-- start --

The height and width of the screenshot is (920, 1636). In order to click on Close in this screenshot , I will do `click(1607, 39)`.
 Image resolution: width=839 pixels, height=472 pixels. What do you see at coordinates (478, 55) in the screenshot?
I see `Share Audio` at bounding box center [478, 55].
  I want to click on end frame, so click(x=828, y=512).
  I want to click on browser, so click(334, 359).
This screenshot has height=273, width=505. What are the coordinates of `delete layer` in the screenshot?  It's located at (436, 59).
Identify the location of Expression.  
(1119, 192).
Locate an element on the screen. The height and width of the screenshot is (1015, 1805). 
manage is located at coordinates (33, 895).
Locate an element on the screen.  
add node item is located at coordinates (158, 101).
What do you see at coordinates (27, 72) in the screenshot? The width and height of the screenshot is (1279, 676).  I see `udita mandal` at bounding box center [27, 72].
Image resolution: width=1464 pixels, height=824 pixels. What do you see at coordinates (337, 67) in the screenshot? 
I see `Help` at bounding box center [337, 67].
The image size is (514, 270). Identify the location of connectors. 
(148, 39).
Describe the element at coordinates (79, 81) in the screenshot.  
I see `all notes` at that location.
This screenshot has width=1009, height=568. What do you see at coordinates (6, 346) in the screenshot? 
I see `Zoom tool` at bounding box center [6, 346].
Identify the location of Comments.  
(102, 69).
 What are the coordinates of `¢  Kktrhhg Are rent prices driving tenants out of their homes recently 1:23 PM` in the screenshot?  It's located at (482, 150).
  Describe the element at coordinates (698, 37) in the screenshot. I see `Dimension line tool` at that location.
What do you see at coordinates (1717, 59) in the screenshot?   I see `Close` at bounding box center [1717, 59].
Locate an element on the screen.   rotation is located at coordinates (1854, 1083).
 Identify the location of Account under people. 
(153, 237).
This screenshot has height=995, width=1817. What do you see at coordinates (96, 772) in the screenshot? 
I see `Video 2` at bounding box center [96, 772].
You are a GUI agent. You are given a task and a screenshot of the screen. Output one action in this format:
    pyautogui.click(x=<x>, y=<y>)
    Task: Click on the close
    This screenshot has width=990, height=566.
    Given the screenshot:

-- end --

Quote the rows word for word, beginning at the first row and stopping after the line containing "(1119, 192).".

The height and width of the screenshot is (920, 1636). In order to click on Close in this screenshot , I will do `click(1607, 39)`.
 Image resolution: width=839 pixels, height=472 pixels. What do you see at coordinates (478, 55) in the screenshot?
I see `Share Audio` at bounding box center [478, 55].
  I want to click on end frame, so click(x=828, y=512).
  I want to click on browser, so click(334, 359).
This screenshot has height=273, width=505. What are the coordinates of `delete layer` in the screenshot?  It's located at (436, 59).
Identify the location of Expression.  
(1119, 192).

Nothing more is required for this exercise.